RECORDS TO USE Block Start

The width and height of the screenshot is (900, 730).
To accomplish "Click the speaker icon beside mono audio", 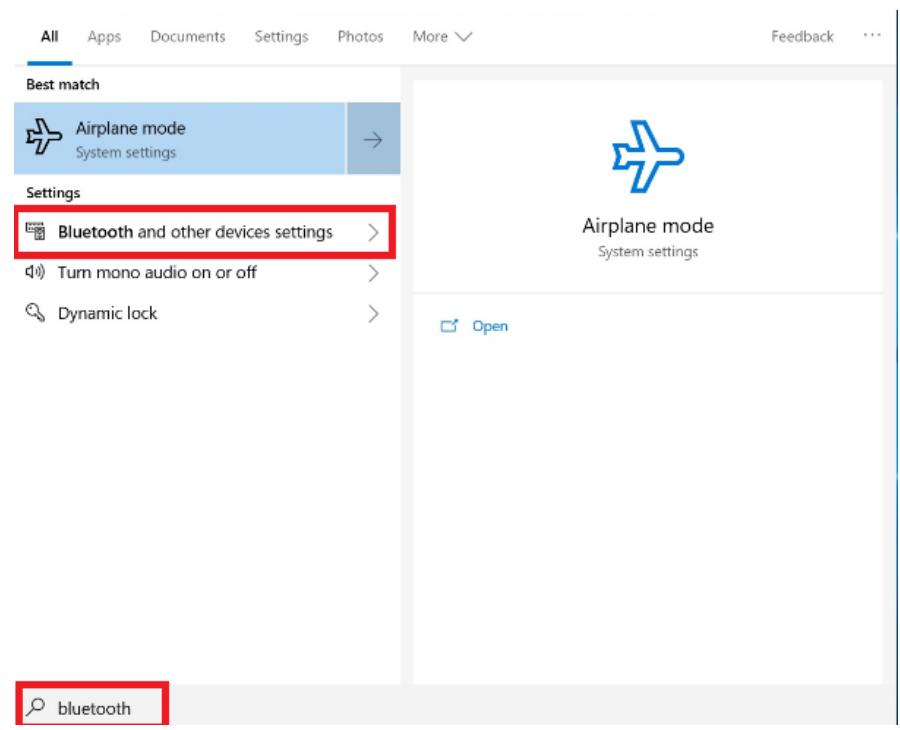I will pyautogui.click(x=35, y=273).
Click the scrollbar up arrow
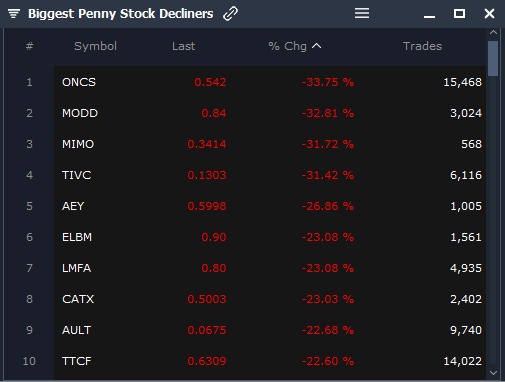Screen dimensions: 505x382 tap(493, 32)
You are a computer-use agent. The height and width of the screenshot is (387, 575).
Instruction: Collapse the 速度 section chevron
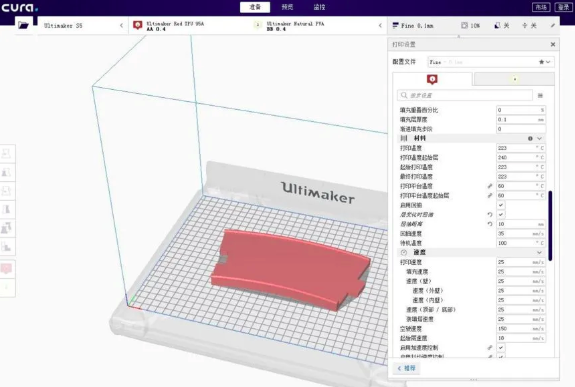539,252
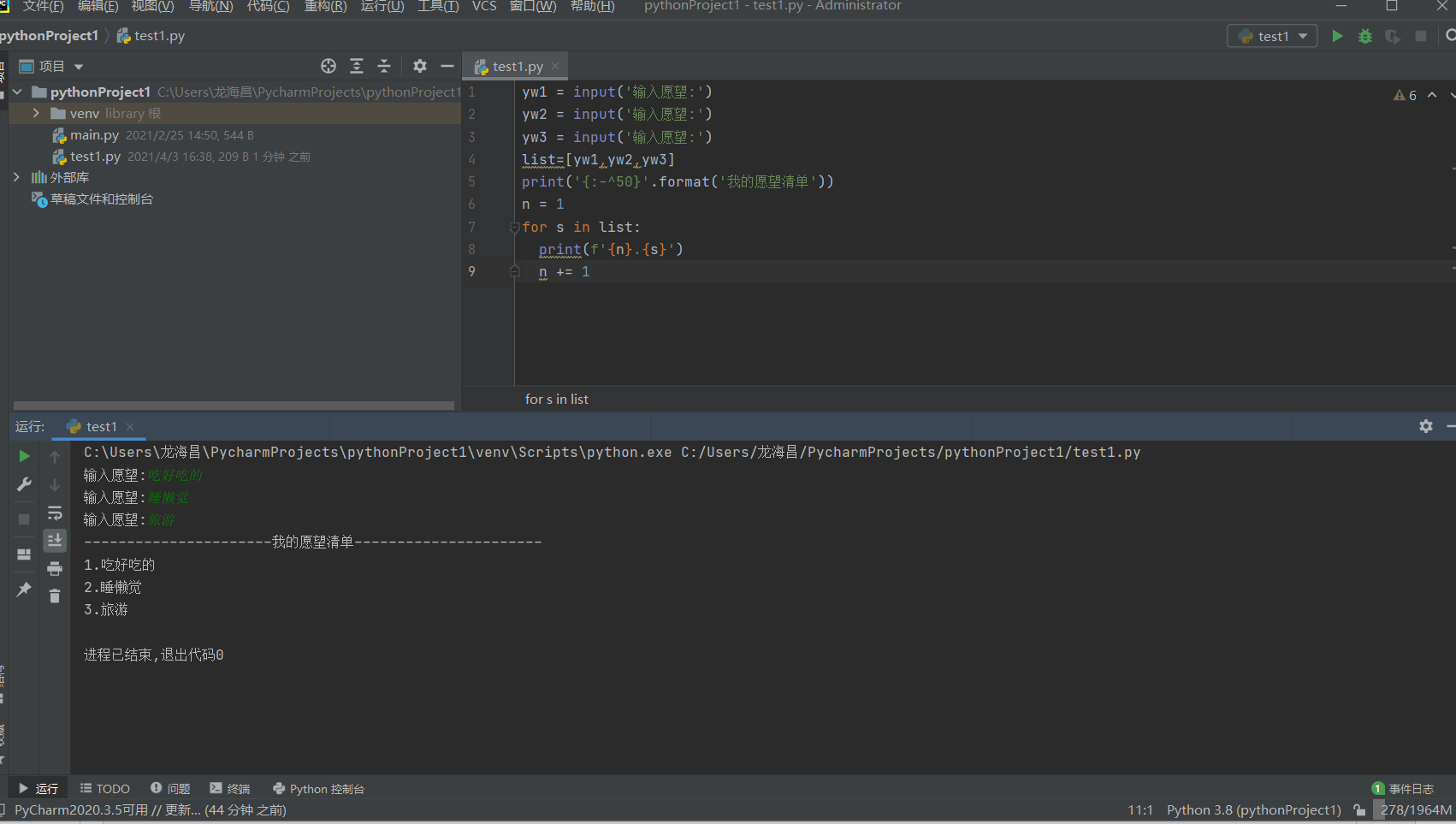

RECORDS TO USE Block End

ASSIGNED TASK:
Report each line of the records that holds the word "height".

ANSWER TO THE EXERCISE:
The width and height of the screenshot is (900, 730).
You are a computer-use agent. The height and width of the screenshot is (387, 575).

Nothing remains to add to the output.